» EXERCISE GOAL
Write out exactly the lines below that run from the one containing "Viewport: 602px width, 831px height." through the one containing "Task: Select the Hoja nueva radio button", both included, with no other lines.

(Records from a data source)
%%

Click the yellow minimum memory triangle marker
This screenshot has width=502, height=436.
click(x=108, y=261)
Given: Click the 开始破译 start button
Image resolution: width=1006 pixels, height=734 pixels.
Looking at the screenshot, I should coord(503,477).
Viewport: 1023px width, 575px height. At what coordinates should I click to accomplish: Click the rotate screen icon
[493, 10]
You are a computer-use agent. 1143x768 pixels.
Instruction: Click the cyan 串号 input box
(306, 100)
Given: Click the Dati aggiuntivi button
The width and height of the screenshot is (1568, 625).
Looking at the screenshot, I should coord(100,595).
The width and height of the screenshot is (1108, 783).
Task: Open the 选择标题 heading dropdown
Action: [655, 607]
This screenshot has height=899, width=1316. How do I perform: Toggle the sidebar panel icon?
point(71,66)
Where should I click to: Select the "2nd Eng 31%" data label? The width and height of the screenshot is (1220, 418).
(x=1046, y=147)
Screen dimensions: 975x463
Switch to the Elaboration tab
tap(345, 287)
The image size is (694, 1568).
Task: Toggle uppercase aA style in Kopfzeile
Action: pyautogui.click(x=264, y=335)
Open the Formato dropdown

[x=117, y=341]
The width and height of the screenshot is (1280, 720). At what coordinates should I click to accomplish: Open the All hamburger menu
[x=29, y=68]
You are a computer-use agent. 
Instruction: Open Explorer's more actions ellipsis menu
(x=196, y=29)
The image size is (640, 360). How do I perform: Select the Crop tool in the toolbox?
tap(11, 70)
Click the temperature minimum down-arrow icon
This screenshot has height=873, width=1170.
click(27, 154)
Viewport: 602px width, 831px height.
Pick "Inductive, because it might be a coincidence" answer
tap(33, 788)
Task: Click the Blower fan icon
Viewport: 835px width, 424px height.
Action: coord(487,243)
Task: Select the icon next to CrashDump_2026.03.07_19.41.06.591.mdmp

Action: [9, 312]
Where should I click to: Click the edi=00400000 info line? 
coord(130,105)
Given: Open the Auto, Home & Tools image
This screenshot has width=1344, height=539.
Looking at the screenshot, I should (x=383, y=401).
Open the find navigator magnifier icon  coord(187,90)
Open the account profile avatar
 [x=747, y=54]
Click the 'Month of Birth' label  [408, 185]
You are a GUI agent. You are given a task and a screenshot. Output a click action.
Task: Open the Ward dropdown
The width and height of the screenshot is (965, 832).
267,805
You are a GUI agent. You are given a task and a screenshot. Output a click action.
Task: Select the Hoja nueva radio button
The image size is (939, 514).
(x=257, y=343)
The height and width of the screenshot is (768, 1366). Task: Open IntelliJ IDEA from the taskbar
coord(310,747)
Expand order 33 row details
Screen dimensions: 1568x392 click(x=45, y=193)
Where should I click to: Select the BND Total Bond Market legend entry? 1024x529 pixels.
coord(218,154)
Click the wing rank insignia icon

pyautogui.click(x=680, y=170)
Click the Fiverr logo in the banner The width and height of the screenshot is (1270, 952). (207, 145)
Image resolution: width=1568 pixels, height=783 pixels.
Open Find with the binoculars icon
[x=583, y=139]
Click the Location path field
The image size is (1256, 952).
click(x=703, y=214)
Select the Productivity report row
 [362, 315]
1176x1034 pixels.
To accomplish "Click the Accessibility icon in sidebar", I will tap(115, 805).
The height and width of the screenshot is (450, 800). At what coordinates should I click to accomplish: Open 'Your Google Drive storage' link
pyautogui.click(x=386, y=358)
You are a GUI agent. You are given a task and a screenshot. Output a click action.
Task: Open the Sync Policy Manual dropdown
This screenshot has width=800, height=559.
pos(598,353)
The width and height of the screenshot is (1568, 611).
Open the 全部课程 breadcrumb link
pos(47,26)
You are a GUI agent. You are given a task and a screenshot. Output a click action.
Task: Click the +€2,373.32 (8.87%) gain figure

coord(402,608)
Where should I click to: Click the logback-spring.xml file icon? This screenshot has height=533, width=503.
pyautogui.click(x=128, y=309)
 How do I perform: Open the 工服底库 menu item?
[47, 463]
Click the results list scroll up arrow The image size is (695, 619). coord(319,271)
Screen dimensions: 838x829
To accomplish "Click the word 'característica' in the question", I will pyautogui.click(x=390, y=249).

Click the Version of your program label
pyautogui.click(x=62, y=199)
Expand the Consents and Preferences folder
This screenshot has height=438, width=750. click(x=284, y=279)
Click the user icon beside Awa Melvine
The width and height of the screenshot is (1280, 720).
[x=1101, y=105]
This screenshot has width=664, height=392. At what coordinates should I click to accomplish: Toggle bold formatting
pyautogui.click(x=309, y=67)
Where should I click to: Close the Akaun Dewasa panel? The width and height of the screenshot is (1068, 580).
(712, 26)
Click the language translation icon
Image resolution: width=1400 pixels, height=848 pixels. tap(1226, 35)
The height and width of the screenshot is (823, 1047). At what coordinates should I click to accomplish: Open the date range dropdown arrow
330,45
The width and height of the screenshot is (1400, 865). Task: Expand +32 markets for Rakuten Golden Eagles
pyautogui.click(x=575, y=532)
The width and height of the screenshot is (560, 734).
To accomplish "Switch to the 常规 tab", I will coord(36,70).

%%

» SOLUTION
Viewport: 602px width, 831px height.
Pick "Inductive, because it might be a coincidence" answer
tap(33, 788)
Task: Click the Blower fan icon
Viewport: 835px width, 424px height.
Action: coord(487,243)
Task: Select the icon next to CrashDump_2026.03.07_19.41.06.591.mdmp

Action: [9, 312]
Where should I click to: Click the edi=00400000 info line? 
coord(130,105)
Given: Open the Auto, Home & Tools image
This screenshot has width=1344, height=539.
Looking at the screenshot, I should (x=383, y=401).
Open the find navigator magnifier icon  coord(187,90)
Open the account profile avatar
 [x=747, y=54]
Click the 'Month of Birth' label  [408, 185]
You are a GUI agent. You are given a task and a screenshot. Output a click action.
Task: Open the Ward dropdown
The width and height of the screenshot is (965, 832).
267,805
You are a GUI agent. You are given a task and a screenshot. Output a click action.
Task: Select the Hoja nueva radio button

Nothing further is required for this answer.